When Emerald and Garnet sit beside each other they look like someone has taken the same drawing and just coloured them in differently. Their eyes are almond shaped and they have identical long slender noses, angular faces and full lips. But Garnet’s got nearly black eyes and her thick straight shoulder-length hair is cut in a heavy blunt fringe and coloured a russet red. Emerald has the same haircut but her colour is even darker than mine – almost a true black – and her eyes are nearly black too. It’s very striking against her pale skin.
‘Poor Michael has even had to cancel holidays,’ says Garnet.
Melody covers her daughter’s ears when she catches the look on Samantha’s face. Samantha doesn’t disappoint. ‘Oh, for fuck’s sake, at least they get holidays,’ she replies. ‘Not to mention sick days and bonuses and at least some bloody idea about all the hours they’ll have to work.

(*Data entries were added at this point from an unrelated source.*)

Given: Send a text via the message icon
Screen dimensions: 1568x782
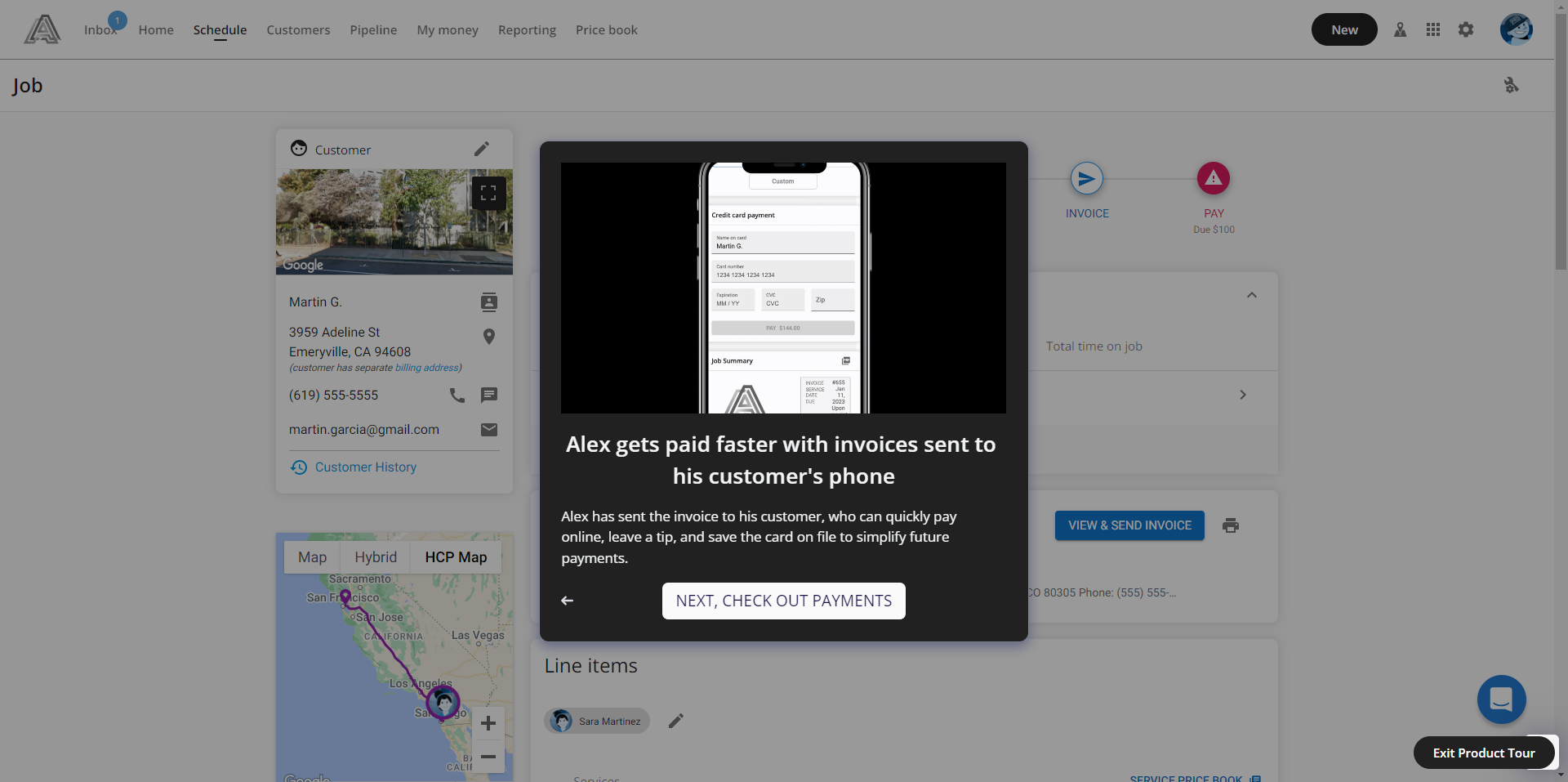Looking at the screenshot, I should tap(489, 395).
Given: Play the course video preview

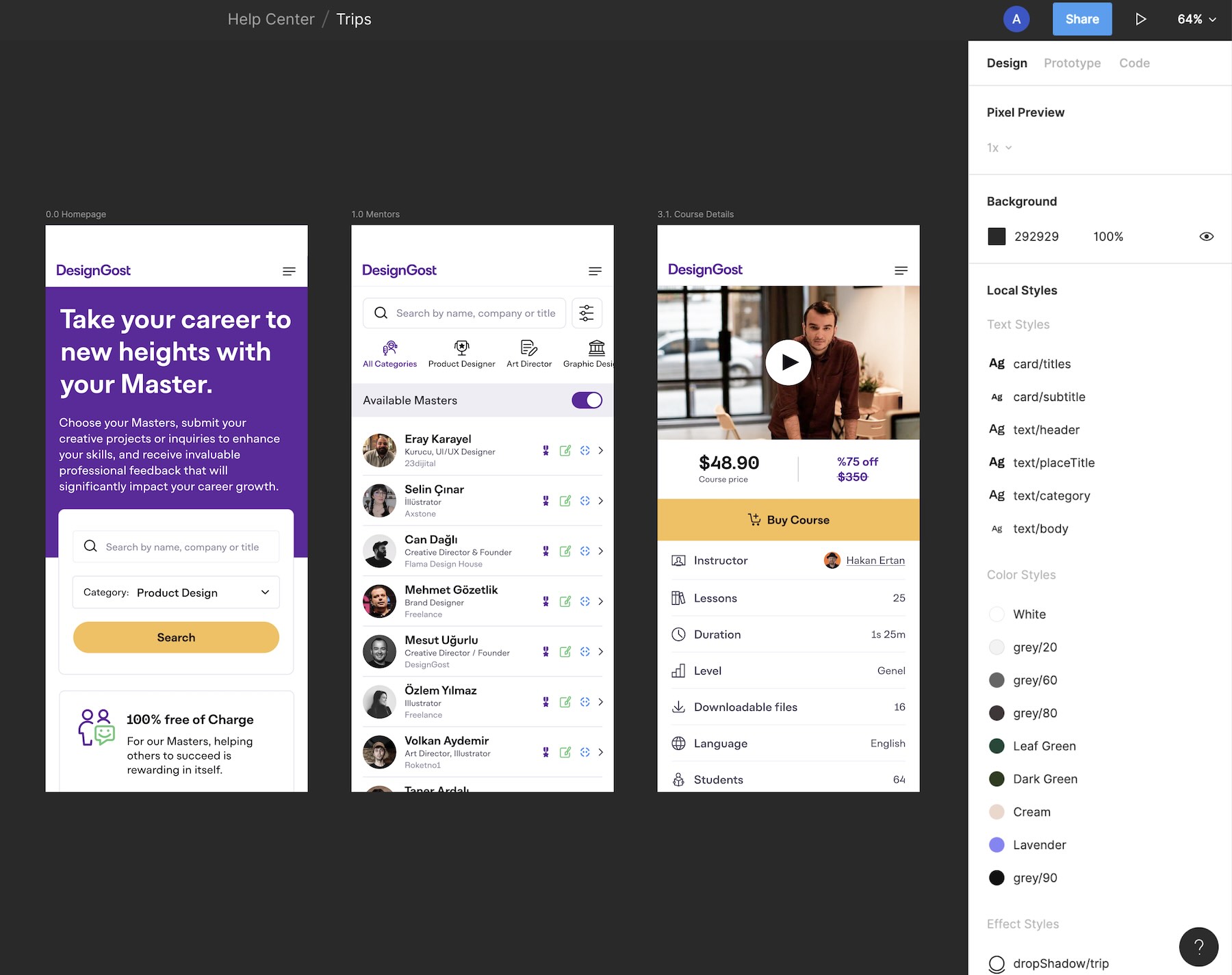Looking at the screenshot, I should click(788, 363).
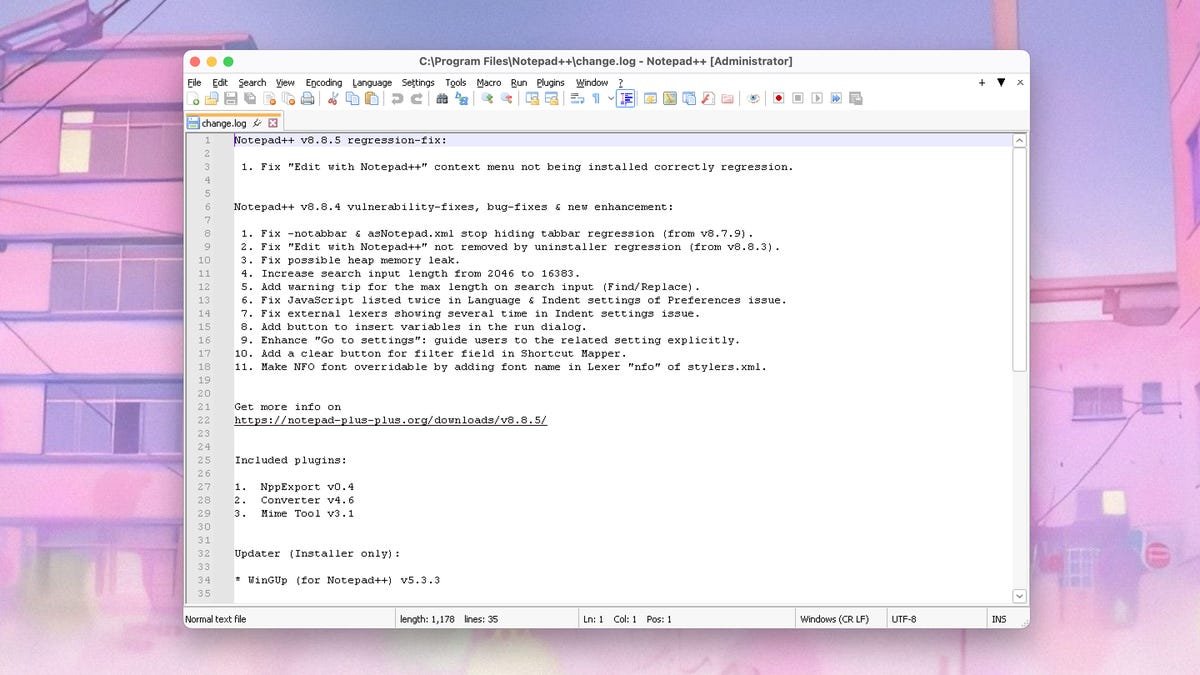Select the change.log tab
1200x675 pixels.
222,122
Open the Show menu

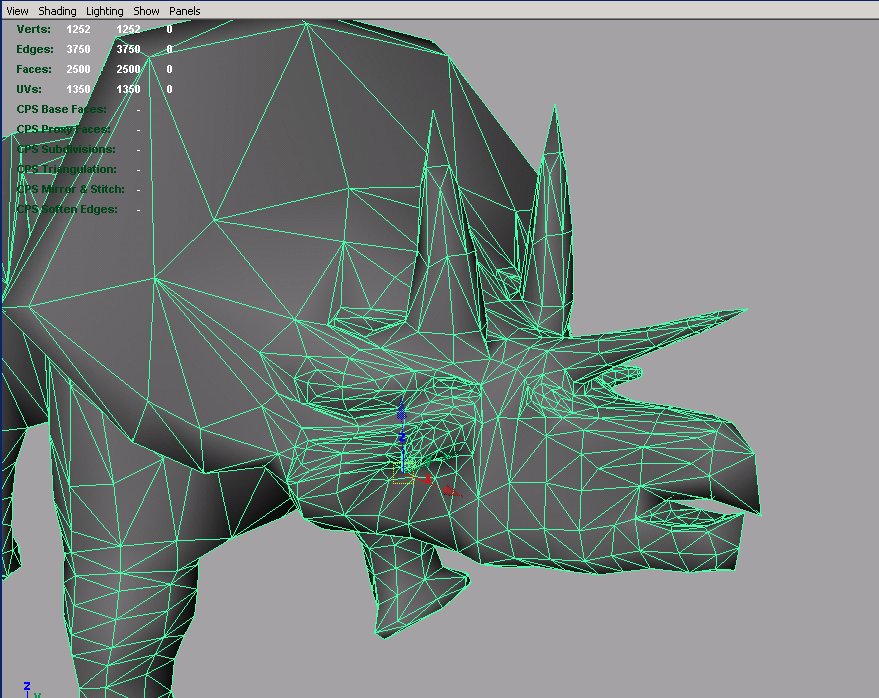click(x=146, y=11)
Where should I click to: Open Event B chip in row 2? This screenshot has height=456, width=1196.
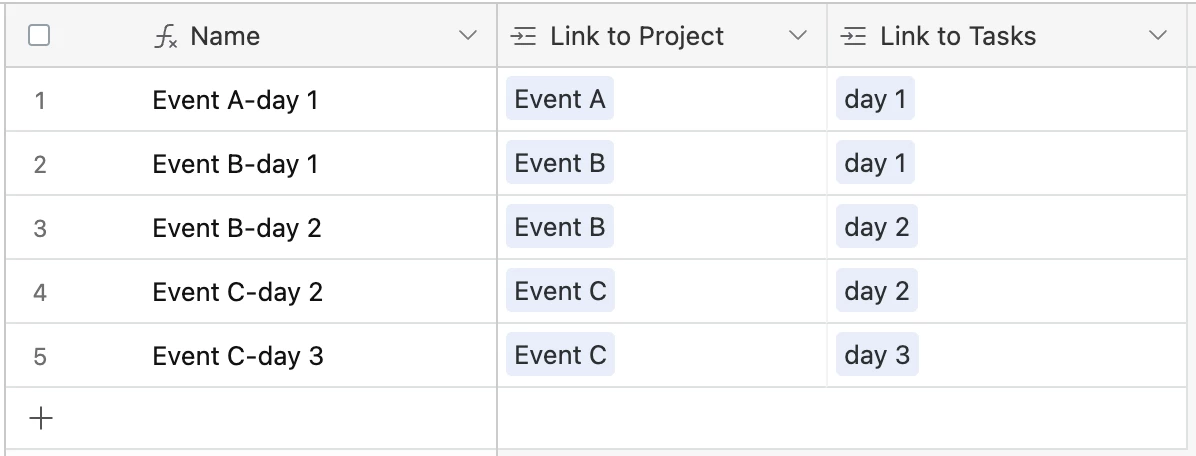(560, 163)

I’d trade places in a heartbeat. They’re not sitting around with their friends feeling sorry for us, are they?’
When I first met Samantha in antenatal class I mistook her abruptness for rudeness, but she’s just very honest and efficient. She used to be a high-powered consultant before having her first child and she never really lost the drive. It was her job to go into companies and restructure them (efficiently, of course). Now she hasn’t got anywhere for all that energy to go so she channels it into everyday life and her marathon yoga sessions. The rest of us might dress to camouflage the baby tummies we haven’t quite lost yet. Samantha’s got thighs that could crack walnuts.
Naturally, it gets Samantha’s back up when Garnet and Emerald try excusing their husbands, which happens a lot.
It’s not just Samantha’s lack of employment that frustrates her. It doesn’t sound like her husband appreciates her thighs, walnut-cracking or not, any more than all the work she does. Like I said, she channels a lot into yoga.
And Garnet and Emerald are very nice women once you get used to their rivalry. They only ever turn it on each other and have a long-running disagreement over which precious stone their parents think is more precious. That sums them up, really.
Not only were their first babies due within days of each other, but their husbands work for the same bank and their houses are one road away from one another. Both think theirs is the better neighbourhood. And the better husband.
Garnet was over-the-top smug about getting to the finishing line first in the maternity ward, pushing out her ten-pound daughter a day and a half before Emerald. But Emerald had the better time when her son was born in under six hours, and they’ve been competitively parenting ever since.
The sisters are closest in age to me, twenty-seven and twenty-eight, and both think they’re the perfect age. Samantha is in her mid-thirties and Melody’s age is anyone’s guess, so of course we all do. I think she’s well over forty because of her long frizzy brown and grey hair, but since I’ve got a few greys too (thanks to Mum for pointing those out), maybe she is younger.
‘It will be all right, you know,’ Melody says, fixing me with her pale blue, wide-set eyes. Combined with a longish face and big-toothed smile, they make her look a bit like a goat. I don’t mean that in an insulting way. It’s just so you can picture her. Because her hair is salt-and-pepper, though, instead of goat-coloured, the resemblance ends there.
Melody is even more of a tree-hugging yogurt-knitter than I thought when we first met, the kind of person who makes her own baby food and sews up holes in socks even though there’s usually an uncomfortable lump in your shoe after, instead of just buying another pack of twenty for a fiver.
You won’t be surprised to know that she gave birth to her daughter in an inflatable paddling pool in her lounge, with the sound of wind chimes and whale noises for pain relief. All her friends were there to see it and it sounds like it was a bit of a party between contractions. She claims it was the most magical three days of her life, especially when her then four-year-old cut the umbilical cord and her husband made an afterbirth smoothie for Melody. I imagine the other guests stuck to the hummus and kale chips.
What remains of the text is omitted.